At the moment we have a prohibition on certain substances. In fact, a lot of substances. Everything from cannabis and cocaine, to snus and MDMA. We don’t have bans on various strengths, what they’re used for, or who is using them. We just blanket ban. But at the same time we recognise the idiocy of recreating this approach for things like alcohol, sugar, or nicotine (despite the continuous pressure from busybody campaign groups).
The Home Office’s Serious Violence Strategy explained many problems of prohibition. It showcased how “grievances in illicit drug markets cannot be settled through legal channels, so participants may settle them violently. This can lead to escalation as dealers seek to portray themselves as excessively violent.” In fact, gangs use “violence…as a way of maintaining and increasing profits within drugs markets.”
When you go to Tesco and buy a bottle of wine, or to the corner shop for cigarettes, you don’t expect to be mugged and the odds are that you won’t be. But suppose you’re buying a substance that the state prohibits. You end up putting yourself in dangerous situations; whether that’s getting into a dealer’s car or going down dark alleyways. The state is unwittingly encouraging this behaviour. All of us know that people buy these things, and saying that they shouldn’t isn’t good enough. It’s deeply unconservative to put youngsters at greater risk of harm.
And it is young people who are being harmed. Not just those using illegal drugs, but those who are groomed by criminal gangs. Estimates by the Home Office suggest there are some 4,000 teenagers in London alone caught up in smuggling operations. The spillover effects are stark, too. Between 2014/15 and 2016/17, murders and manslaughters where either the victim or suspect was a drug user or dealer increased from 50 per cent to 57 per cent. We needn’t be suffering this scourge of violence. In the USA, evidence suggests that legalisation of medical marijuana saw violent crime drop in states that border Mexico. Washington State’s decision to legalise cannabis in November 2012 caused a reduction in thefts of between 13 per cent and 22 per cent.
If, like Thatcher, you believe that Conservatives should support the police and that it’s our duty to look after ourselves, and then also to look after our neighbour, we have to do what works and what is right. In this case, that’s legalisation.
The Black Market in drugs is worth around £5.3 billion to gangs in the UK. Let’s starve them of their cash. We can give it to a legal and regulated industry. Importantly, it removes power from gangs dealing in other drugs; in the USA, states with cannabis legalisation saw a 14.5 per cent reduction in any opiate use, and 24.8 per cent fewer opioid overdose deaths in states with medical cannabis laws between 1999 and 2010. Meanwhile, more restrictive policies on opioids led to higher numbers seeking black-market alternatives. The best way for the police to tackle this is to have to implement laws that are most harm-reducing.

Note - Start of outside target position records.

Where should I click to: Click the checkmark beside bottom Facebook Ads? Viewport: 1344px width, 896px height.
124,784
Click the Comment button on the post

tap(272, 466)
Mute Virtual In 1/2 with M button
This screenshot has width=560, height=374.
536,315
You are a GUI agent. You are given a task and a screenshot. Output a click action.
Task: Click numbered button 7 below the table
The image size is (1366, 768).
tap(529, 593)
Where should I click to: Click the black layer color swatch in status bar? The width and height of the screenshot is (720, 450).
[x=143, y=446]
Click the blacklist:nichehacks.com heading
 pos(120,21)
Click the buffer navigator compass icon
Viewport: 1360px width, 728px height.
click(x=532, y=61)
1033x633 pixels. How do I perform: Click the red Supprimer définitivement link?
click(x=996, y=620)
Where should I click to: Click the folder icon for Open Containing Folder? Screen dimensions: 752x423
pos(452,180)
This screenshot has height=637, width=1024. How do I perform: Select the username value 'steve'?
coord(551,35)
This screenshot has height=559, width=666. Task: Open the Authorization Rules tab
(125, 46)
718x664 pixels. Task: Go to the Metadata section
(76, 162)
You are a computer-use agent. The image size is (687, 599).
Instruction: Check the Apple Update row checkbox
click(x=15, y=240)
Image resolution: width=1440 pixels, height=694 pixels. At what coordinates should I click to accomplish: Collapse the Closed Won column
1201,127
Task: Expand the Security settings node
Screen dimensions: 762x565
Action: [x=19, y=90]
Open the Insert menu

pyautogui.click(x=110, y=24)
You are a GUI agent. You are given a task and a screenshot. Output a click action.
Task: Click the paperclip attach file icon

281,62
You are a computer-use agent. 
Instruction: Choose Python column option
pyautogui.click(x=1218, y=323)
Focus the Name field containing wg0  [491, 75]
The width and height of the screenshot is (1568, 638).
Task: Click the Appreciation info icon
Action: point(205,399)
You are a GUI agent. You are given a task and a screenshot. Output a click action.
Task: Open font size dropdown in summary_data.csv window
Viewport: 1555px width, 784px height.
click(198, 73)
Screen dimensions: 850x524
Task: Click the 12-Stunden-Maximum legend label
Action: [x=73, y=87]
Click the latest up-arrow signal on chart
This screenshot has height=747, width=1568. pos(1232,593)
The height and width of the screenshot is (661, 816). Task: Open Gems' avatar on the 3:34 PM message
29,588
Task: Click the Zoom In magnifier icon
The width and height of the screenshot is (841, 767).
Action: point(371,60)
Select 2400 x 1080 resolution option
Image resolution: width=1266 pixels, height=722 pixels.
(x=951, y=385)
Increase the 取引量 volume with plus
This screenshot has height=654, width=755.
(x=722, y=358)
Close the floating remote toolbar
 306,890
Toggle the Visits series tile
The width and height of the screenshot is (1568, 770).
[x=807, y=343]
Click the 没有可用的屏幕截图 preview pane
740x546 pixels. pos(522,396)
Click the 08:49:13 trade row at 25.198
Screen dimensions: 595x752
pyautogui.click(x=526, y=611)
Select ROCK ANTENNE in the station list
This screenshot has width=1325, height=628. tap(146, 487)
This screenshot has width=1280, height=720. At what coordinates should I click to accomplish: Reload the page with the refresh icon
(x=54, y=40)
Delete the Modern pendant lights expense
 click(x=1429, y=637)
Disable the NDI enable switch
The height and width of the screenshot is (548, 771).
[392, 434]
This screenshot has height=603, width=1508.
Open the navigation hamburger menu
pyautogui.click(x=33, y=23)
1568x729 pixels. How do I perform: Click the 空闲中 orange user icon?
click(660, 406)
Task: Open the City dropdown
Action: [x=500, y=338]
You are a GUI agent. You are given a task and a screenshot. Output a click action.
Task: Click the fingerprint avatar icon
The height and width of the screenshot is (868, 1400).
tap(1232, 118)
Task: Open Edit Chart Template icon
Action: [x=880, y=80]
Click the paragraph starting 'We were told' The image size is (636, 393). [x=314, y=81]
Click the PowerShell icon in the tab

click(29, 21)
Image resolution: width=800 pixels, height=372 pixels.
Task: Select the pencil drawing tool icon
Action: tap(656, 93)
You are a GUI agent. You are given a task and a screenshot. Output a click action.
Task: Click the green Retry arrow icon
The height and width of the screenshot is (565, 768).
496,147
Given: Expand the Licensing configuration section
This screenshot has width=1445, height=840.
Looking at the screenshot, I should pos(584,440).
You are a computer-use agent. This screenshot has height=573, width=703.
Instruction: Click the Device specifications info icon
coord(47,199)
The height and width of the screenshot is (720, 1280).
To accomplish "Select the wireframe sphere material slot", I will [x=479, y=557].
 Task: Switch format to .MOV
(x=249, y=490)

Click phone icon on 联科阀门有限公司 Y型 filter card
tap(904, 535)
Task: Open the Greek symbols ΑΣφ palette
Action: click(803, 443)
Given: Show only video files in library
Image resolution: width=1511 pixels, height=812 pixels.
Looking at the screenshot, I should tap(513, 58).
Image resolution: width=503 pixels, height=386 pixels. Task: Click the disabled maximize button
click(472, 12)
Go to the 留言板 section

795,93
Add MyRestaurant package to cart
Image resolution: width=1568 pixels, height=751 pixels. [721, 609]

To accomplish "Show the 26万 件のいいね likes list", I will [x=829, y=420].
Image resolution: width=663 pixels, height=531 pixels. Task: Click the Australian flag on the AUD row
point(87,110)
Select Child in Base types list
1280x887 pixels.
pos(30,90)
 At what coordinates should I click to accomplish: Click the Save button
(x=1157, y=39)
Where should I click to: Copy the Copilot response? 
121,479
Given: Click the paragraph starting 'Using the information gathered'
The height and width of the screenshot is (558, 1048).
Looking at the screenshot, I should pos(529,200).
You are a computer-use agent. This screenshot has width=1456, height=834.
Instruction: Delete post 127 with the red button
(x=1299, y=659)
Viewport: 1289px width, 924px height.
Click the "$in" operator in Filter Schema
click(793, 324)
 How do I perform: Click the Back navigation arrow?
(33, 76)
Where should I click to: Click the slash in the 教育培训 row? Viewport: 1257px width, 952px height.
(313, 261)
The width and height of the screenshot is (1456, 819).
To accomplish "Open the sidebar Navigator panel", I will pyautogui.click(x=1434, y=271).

It’ll be worth it. Adam Smith Institute research estimated cannabis legalisation alone could be worth £7 billion to the UK economy and up to £1.05 billion in tax revenue. There’s good reason to think this is a low-ball figure. Estimates of revenue in Colorado and in Washington were $70 million and $162 million respectively, but by the third year revenue reached $193.6 million and $314.8 million.
Support in the UK for medicinal cannabis is at 78 per cent, and support for recreational cannabis legalisation has now been over 55 per cent for half a decade.
The party that grasps the nettle and frees up the market will reap the political dividend, just as the Liberals did in Canada. The Tories can cut crime, support the police and boost business. Frankly they should be more Conservative and end prohibition.